Recently, my AirPort network hit a major snag. While my main Base Station continued to function properly, AirPort Utility (on my Mac and iPad) indicated that my three subsidiary AirPort devices had dropped off the network (see image above). Selecting any of the devices in the bottom row resulted in a “Device not found” error. Confirming that these AirPort devices were indeed MIA, none of my wireless devices (iPhone, iPad, MacBook Pro) would connect to them. The situation with AirPort Utility on my iPhone was even more disturbing: no AirPort devices showed up at all!
Huh? Everything had been working fine for months. I had made no changes to the AirPort hardware or settings. Why this sudden and unexpected collapse?

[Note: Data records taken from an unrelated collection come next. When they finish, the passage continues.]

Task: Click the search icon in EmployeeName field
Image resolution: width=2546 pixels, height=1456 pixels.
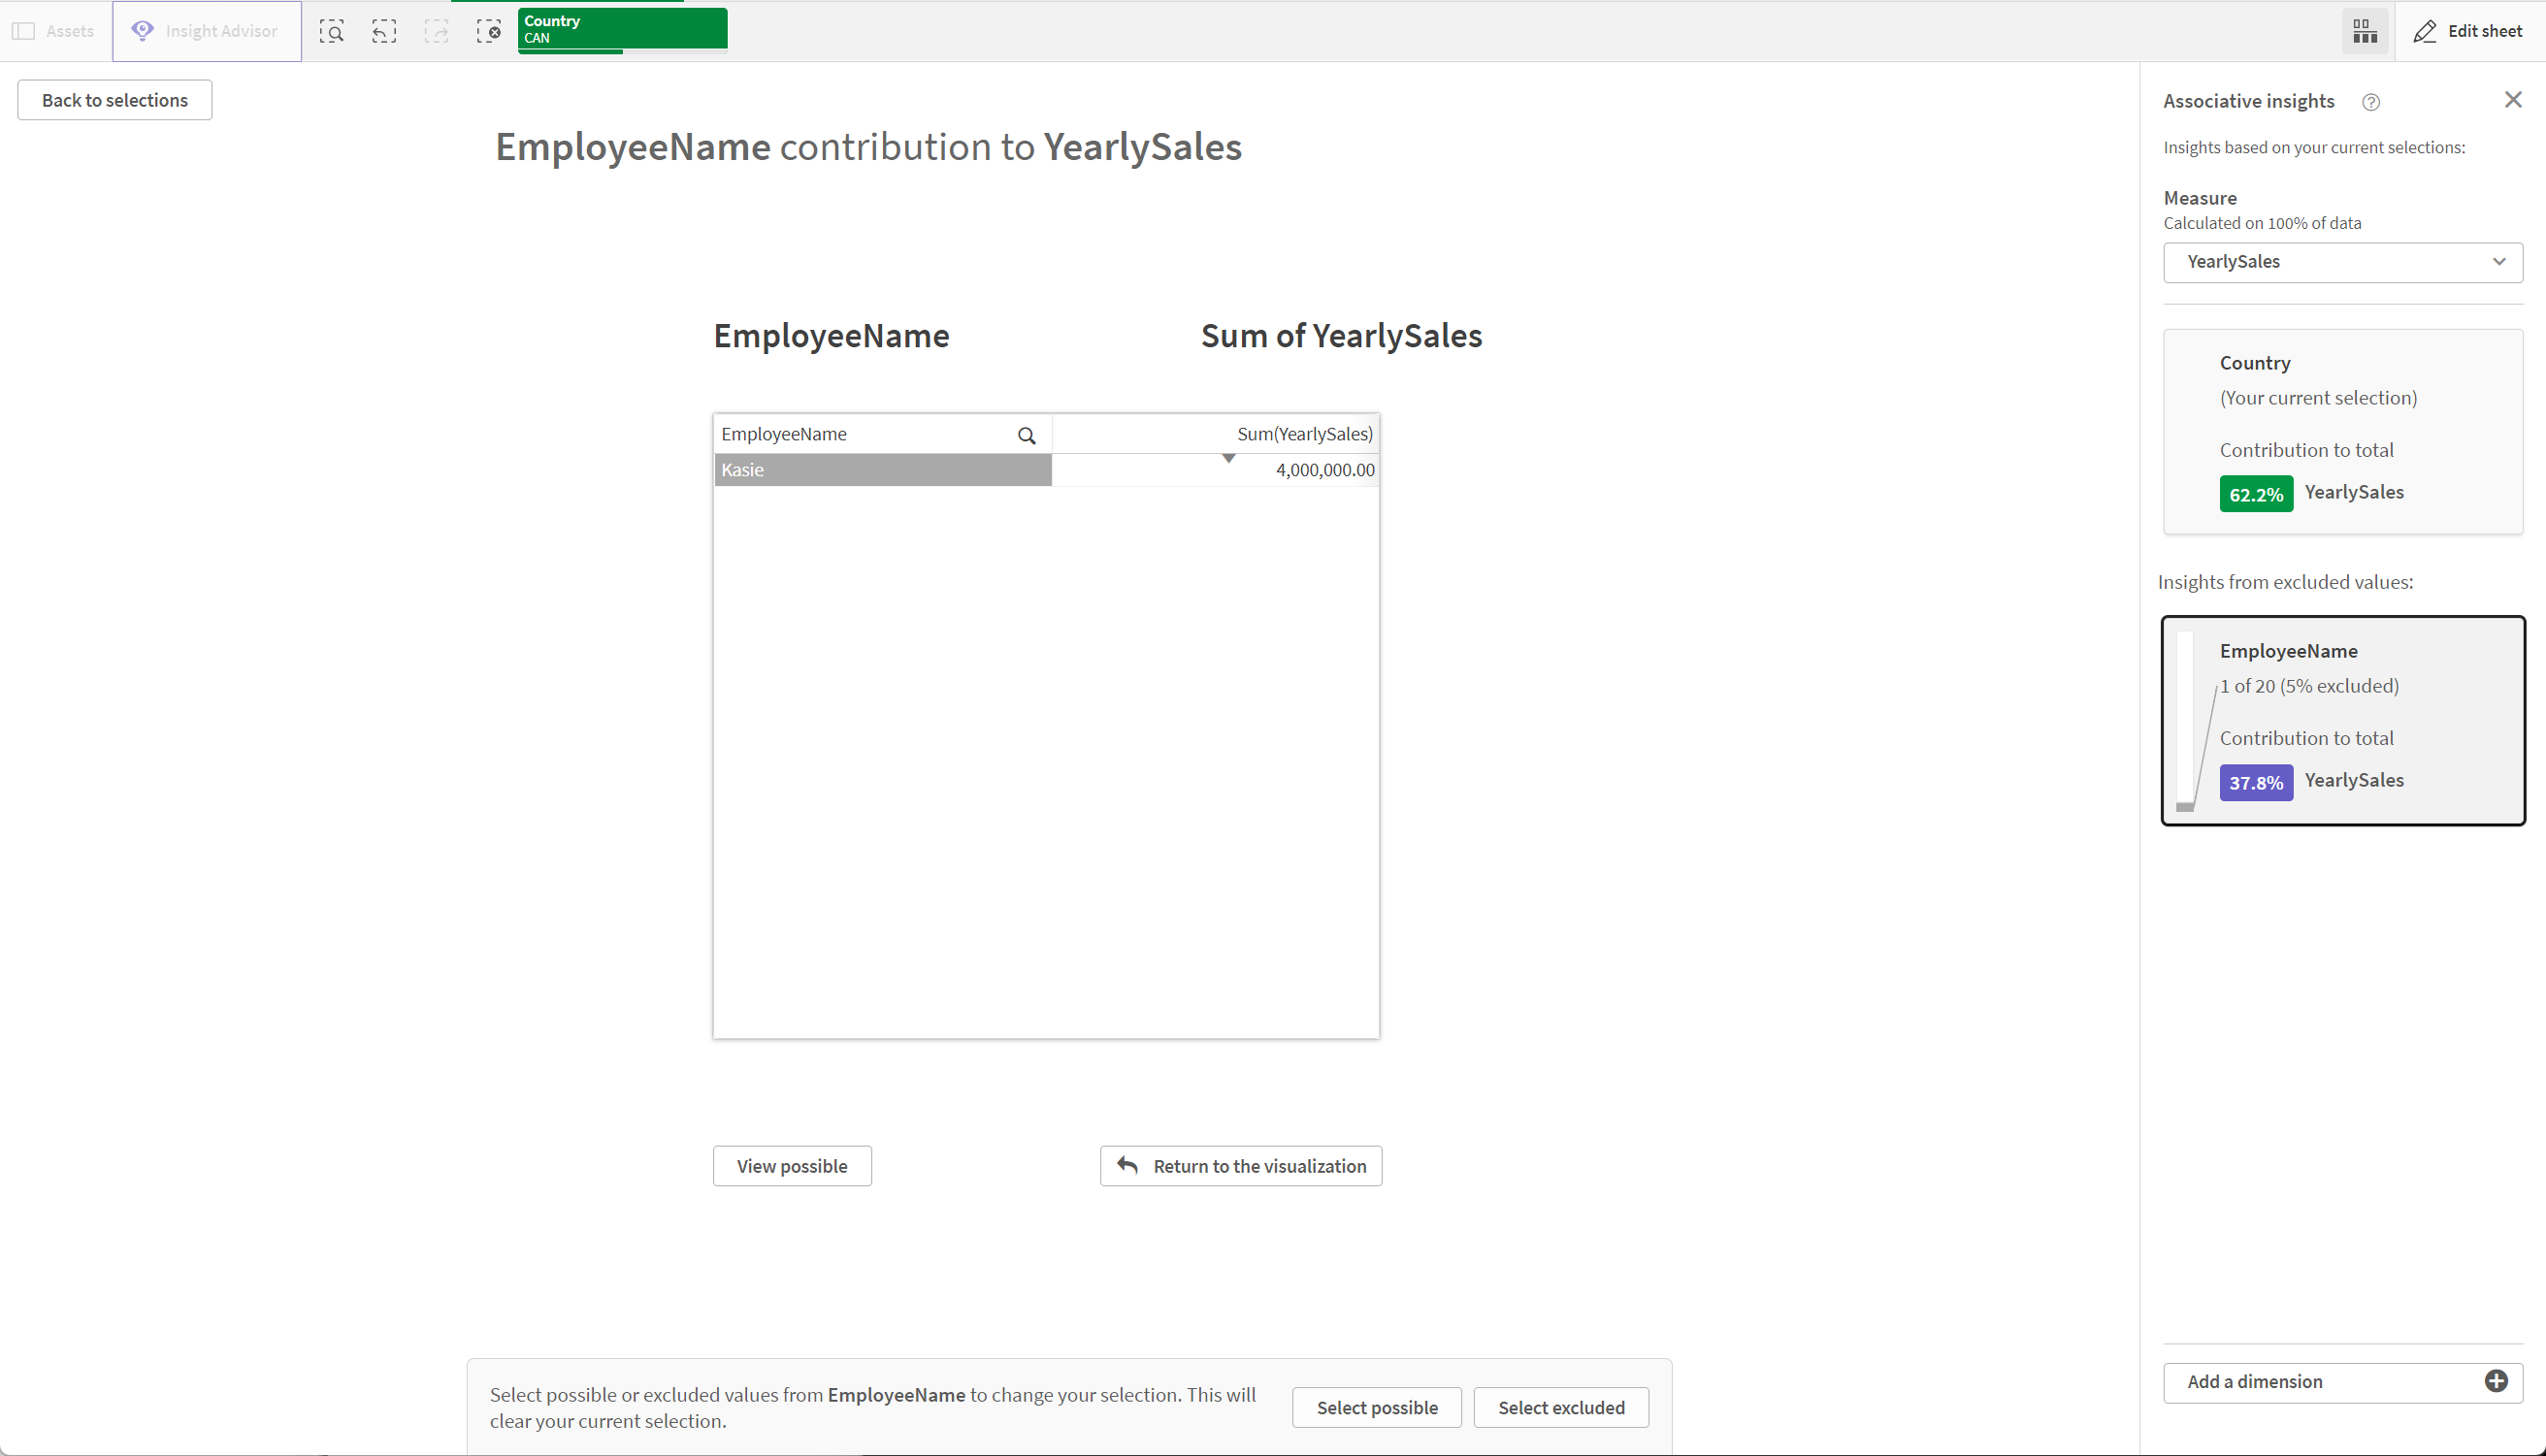Action: coord(1028,434)
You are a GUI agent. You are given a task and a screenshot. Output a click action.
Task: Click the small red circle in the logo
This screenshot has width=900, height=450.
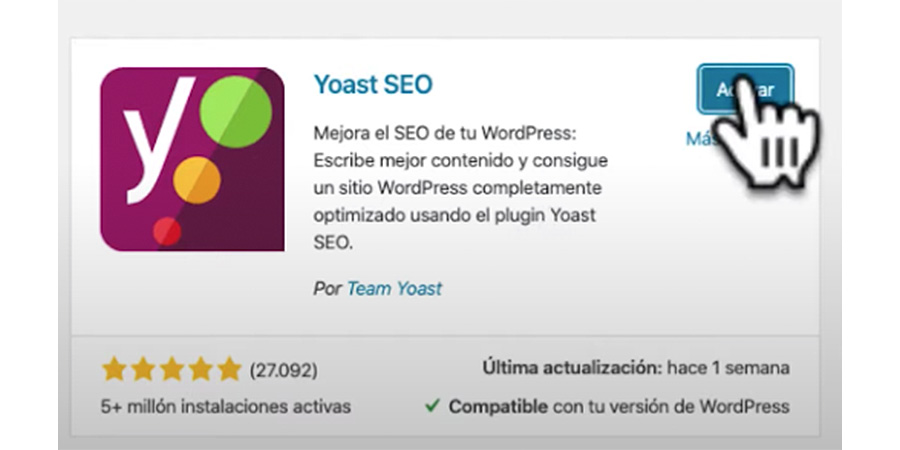167,231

One possibility focused on AirPort Utility itself. I had recently updated the application to version 6.3, the version needed to accommodate the new Base Stations with 802.11ac support. However, a software bug seemed more likely to precipitate only a communication failure between AirPort Utility and the AirPort devices, rather than an actual removal of the devices from the network.
In any case, a search of the web revealed numerous confirmations of networking problems first appearing after updating to AirPort Utility 6.3. The initial posting of one thread sounded exactly like an instance of my “Device not found” error. More generally, reported problems centered on various failures of AirPort Utility to access AirPort Base Stations.
1. Go to Network System Preferences on your Mac.
2. Select your active network service (e.g., Wi-Fi or Ethernet) and click the Advanced button.
3. Click the TCP/IP tab.
4. Choose the “Link-local only” option from the Configure IPv6 pop-up menu and click OK.
To fix similar problems with AirPort Utility on iOS devices, Apple’s advice is simpler: Just power down the device and turn it back on.
Unfortunately, I discovered all of this only after I had already made my own attempts to fix the problem. I wound up resetting all four of my AirPort devices and re-entering all their settings. This made for a long and frustrating evening, but eventually I got the entire network working again. As it turned out, my fix did not require any change to the Configure IPv6 setting; it remains set to “Automatically.” This was not a big surprise, as I suspect my problem went beyond what the IPv6 setting addresses.
For my iPhone, Apple’s recommendation to power down the device was what was needed to get its AirPort Utility back on track. After a restart, all my devices were again listed on the phone.
If you are experiencing AirPort problems similar to what I’ve described here, take heart. Your hardware almost certainly does not need any repair or replacement. Based on what I’ve read online and my own experience, at least one of the suggested fixes should remedy your situation.